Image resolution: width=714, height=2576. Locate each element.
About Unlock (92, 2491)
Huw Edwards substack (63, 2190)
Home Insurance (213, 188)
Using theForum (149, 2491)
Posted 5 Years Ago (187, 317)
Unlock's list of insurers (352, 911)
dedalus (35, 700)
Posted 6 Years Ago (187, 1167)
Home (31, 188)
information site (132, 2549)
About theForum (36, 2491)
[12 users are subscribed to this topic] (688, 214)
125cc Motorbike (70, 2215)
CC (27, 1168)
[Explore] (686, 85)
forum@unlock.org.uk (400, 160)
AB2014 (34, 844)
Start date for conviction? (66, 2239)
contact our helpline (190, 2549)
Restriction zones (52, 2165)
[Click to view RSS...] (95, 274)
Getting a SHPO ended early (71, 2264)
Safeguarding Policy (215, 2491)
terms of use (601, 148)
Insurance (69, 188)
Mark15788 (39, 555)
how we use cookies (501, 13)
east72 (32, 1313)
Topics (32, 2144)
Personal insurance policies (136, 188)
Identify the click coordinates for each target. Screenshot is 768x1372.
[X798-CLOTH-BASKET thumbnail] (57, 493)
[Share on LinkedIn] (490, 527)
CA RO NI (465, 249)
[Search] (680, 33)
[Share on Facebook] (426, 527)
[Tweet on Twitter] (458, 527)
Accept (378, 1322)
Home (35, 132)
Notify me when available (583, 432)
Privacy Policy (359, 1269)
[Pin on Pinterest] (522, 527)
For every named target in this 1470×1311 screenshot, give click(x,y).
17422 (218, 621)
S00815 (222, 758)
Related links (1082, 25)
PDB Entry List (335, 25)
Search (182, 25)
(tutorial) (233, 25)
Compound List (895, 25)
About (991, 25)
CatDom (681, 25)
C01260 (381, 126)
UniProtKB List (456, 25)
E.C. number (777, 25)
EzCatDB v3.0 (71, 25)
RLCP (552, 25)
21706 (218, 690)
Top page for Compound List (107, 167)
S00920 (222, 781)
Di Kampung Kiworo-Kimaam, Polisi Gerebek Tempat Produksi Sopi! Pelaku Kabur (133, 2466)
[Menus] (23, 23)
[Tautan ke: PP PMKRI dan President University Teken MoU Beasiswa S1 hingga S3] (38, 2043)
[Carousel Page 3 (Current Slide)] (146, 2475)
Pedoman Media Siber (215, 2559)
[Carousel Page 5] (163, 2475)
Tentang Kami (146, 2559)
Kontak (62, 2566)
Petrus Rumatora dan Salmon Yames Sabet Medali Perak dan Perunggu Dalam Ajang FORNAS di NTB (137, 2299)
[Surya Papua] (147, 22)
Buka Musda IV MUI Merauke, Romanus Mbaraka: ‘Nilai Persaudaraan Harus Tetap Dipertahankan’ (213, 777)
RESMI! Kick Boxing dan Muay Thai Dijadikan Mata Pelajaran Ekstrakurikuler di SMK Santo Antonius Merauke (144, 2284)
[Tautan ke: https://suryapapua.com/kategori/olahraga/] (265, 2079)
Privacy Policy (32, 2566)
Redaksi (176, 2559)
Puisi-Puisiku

§ YOUR ASSIGNMENT: The entries above hold a line with "contact our helpline (190, 2549)" and a later line with "east72 (32, 1313)". Write out exactly those lines and all lines between, nothing more.

§ RESPONSE TO THE TASK:
contact our helpline (190, 2549)
Restriction zones (52, 2165)
[Click to view RSS...] (95, 274)
Getting a SHPO ended early (71, 2264)
Safeguarding Policy (215, 2491)
terms of use (601, 148)
Insurance (69, 188)
Mark15788 (39, 555)
how we use cookies (501, 13)
east72 (32, 1313)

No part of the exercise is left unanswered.